После чего приятели принялись мутузить хоккеиста кулаками сразу с двух сторон. Будь он трезвый, может быть, и отбился бы, но он был изрядно накачан алкоголем, поэтому удары в ответ наносил слабые и неточные, совсем не соответствующие тому прозвищу, которым его наградил в ЦСКА Евгений Мишаков — Кассиус Клей. А таксист, увидев к чему клонится дело, попросту умчался от греха подальше.
Трудно сказать, чем бы закончилась эта потасовка, но мимо проезжала патрульная милицейская машина, которая забрала хоккеиста, пострадавшую женщину и обоих мужчин в ближайшее отделение милиции.
В эти отпускные дни Тихонов был занят уборкой своей квартиры на Ленинградском проспекте, в которую он снова въехал, вернувшись в Москву. Занимался он этим один, поскольку супруга Татьяна вместе с сыном остались в Риге и переезжать в столицу в ближайшее время не планировали.
В тот момент, когда тренер прикручивал к новому шифоньеру полочные скрепы, в доме зазвонил телефон. Подняв трубку, Тихонов услышал взволнованный голос своего помощника, который достался ему от прежнего тренера Константина Локтева — Виктора Кузькина. Тот сообщил, что Борис Александров опять угодил в переделку — избил минувшей ночью женщину на остановке такси. На него заведено уголовное дело, надо что-то делать. Наскоро собравшись, Тихонов отправился на базу в Архангельское. А оттуда он вместе с Кузькиным поехал в отделение милиции, где содержался под стражей хоккеист.
Начальник отделения, заядлый хоккейный болельщик, хотя и болевший за «Динамо», встретил их радушно и даже предложил им чая, но гости предпочли сразу перейти к делу. Усевшись в кресло, начальник сообщил:
— На вашего парня заведено уголовное дело по статье 112 часть первая УК РСФСР — умышленное причинение средней тяжести вреда здоровью.
— Какое наказание ему грозит? — поинтересовался Тихонов.
— Тюремное заключение сроком до трех лет.
— Неужели все так серьезно? — подал голос Кузькин.

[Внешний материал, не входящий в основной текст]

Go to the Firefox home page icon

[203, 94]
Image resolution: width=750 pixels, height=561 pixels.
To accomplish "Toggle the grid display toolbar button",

Милиционер в ответ развел руками:
— Все дело в заявительнице — уж больно баба упертая. Но если вам удастся ее уговорить забрать заявление, то дело можно спустить на тормозах.

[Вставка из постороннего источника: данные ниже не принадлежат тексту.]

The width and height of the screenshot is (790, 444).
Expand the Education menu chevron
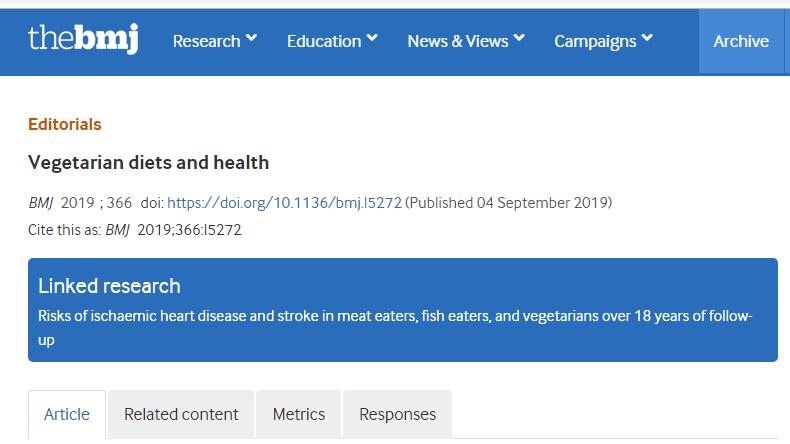(x=372, y=38)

— А где она живет? — спросил Тихонов.
Не говоря ни слова, страж порядка взял лист бумаги и написал на нем домашний адрес пострадавшей.
Как оказалось, она жила в Подольске, поэтому Тихонов и Кузькин, усевшись в служебную «Волгу», отправились туда. За рулем был Кузькин, который, едва они тронулись, произнес:
— Совсем парень с катушек слетает — вот уже почти до тюрьмы докатился. А ведь как прекрасно начинал каких-нибудь три года назад.

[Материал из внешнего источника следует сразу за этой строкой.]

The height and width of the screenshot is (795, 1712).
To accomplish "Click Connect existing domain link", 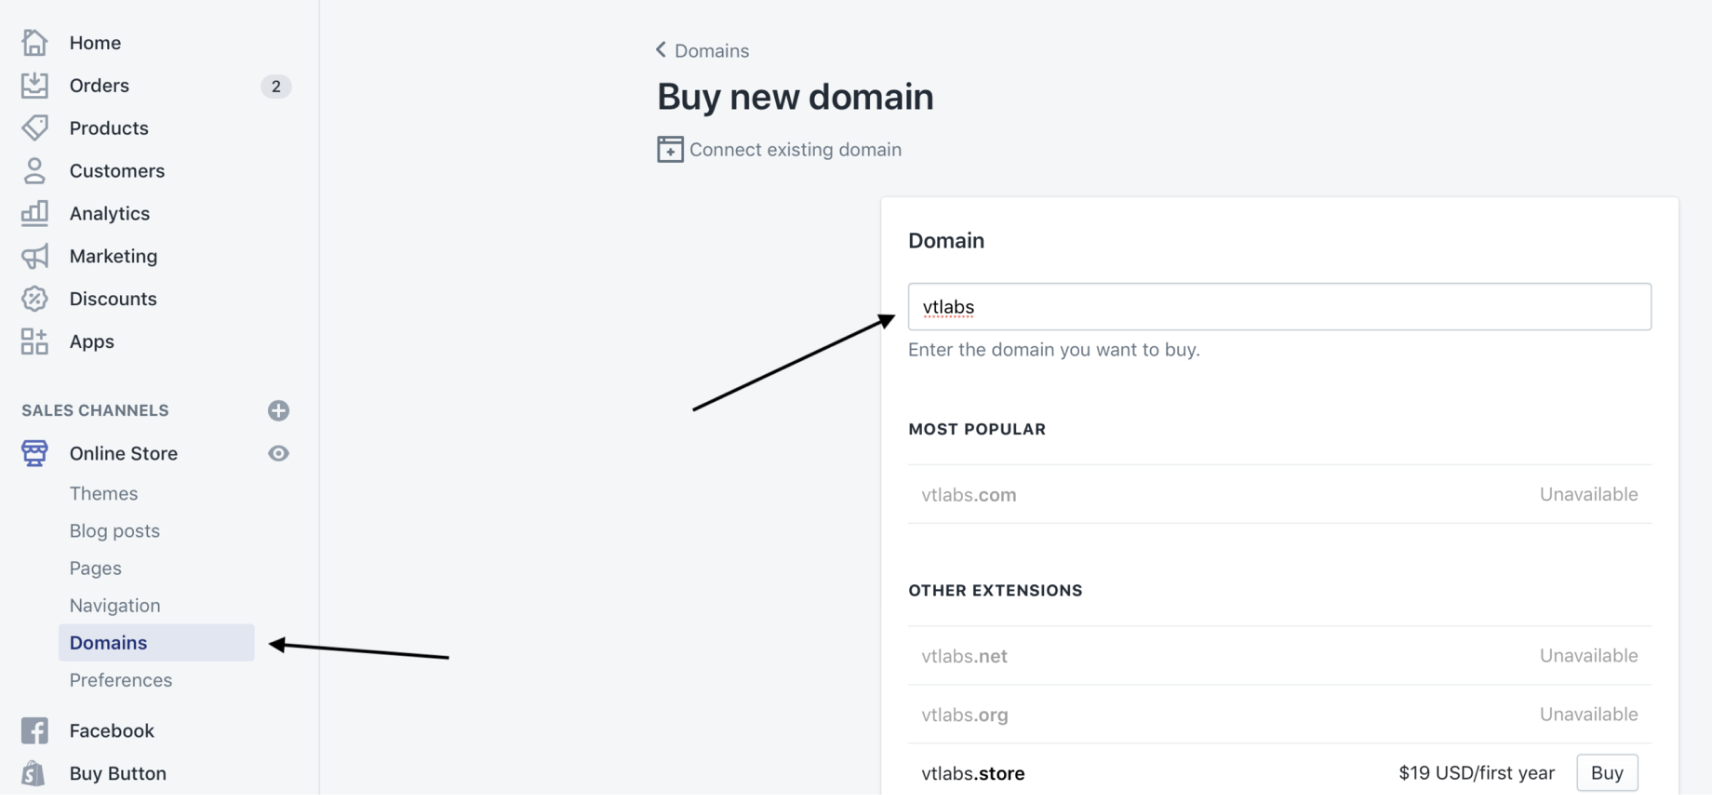I will click(x=795, y=149).
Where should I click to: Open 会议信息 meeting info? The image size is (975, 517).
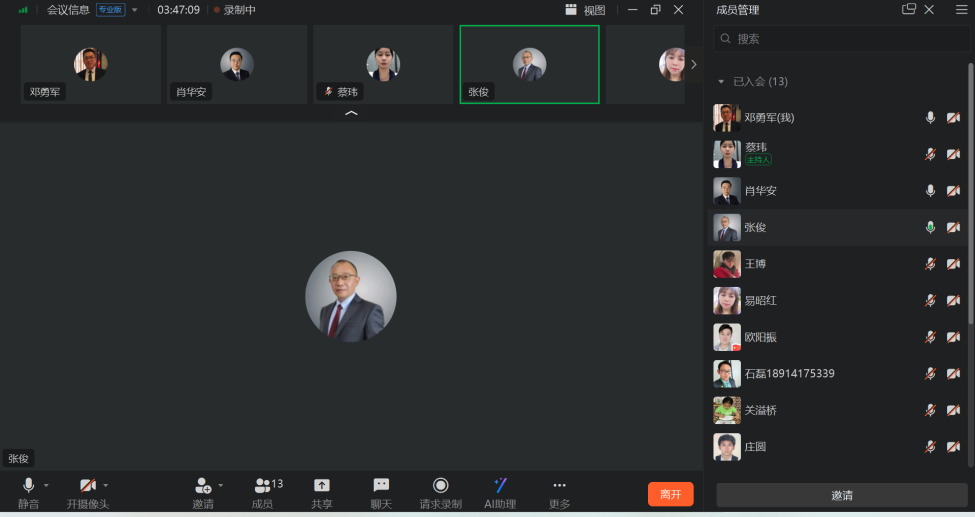68,10
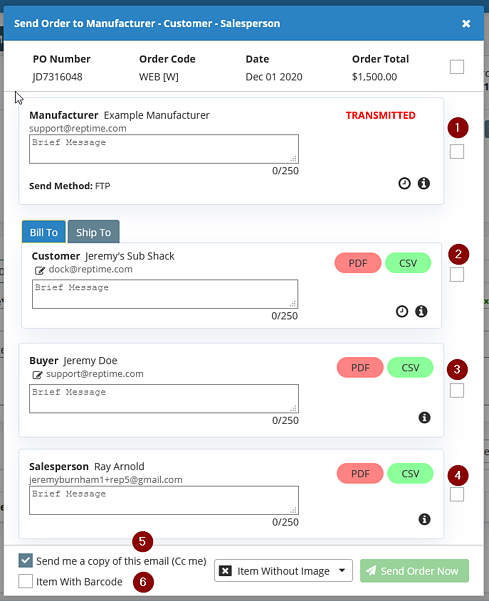Click the Customer section info icon
This screenshot has width=489, height=601.
click(421, 311)
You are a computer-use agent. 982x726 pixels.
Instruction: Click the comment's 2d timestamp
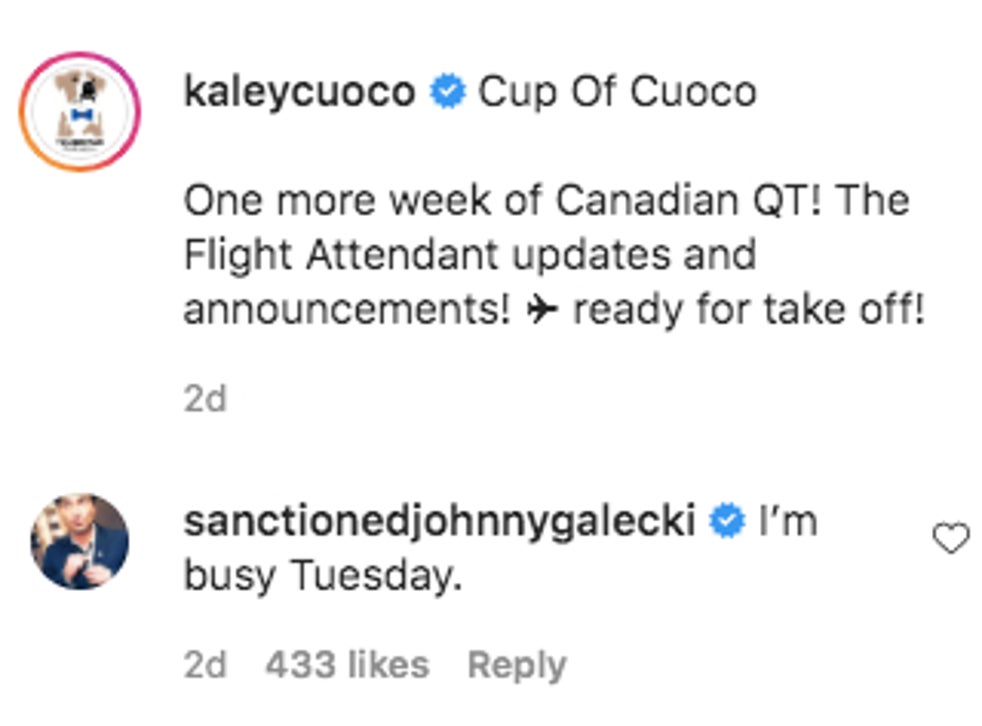[205, 665]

Попав в ЦСКА в августе 1973 года, Борис Александров не сразу добился включения в основной состав команды. Тарасов не торопился бросать его в бой против опытных соперников — боялся, что сломают паренька, больше похожего на воробышка. Хотя характер у этого «птенчика» был тот еще. И Тарасов понял это практически сразу. Как-то он зашел в раздевалку и увидел, как Александров, сбивая с лавки амуницию, летит в угол после мощного удара в челюсть Евгения Мишакова — Митрича, как называли его в команде. Тарасов сразу догадался, что произошла какая-то разборка между игроками и Александрову здорово досталось. Тренер не стал ничего выяснять, только спросил у Мишакова:
— За что?
— За дело, — последовал такой же короткий ответ.
— За дело? Можно! — сурово молвил Тарасов и удалился из раздевалки.
Чуть позже он вызвал к себе Мишакова и все-таки разузнал у него детали той разборки. Оказалось, что Александров отказался выполнять ту «черновую работу», какую обычно делали в команде все новобранцы: собирать шайбы после тренировок, носить станок для затачивания коньков. Именно последний и стал камнем преткновения. Когда Мишаков при всей команде сообщил Александрову, что тот теперь будет носить этот станок, молодой хоккеист дерзко ответил: «Не буду, пусть другие носят». На что Митрич отреагировал весьма нервно:
— Ты что, сынок, уже выше всех себя ставишь? Значит, пора тебя на землю опускать.
Сказав это, Мишаков так приложил кулаком в челюсть дерзкого новичка, что тот, будто мячик, отлетел в дальний угол раздевалки. И ни один хоккеист, видевший это, не сказал хотя бы слово осуждения по адресу Мишакова. Все понимали, что он поступил правильно. Понял это и сам Александров, который больше не выкаблучивался и носил злосчастный станок, как миленький. А чуть позже даже подружился с Митричем. И частенько при встречах с ним приговаривал: «Только не бей в лоб, Митрич!»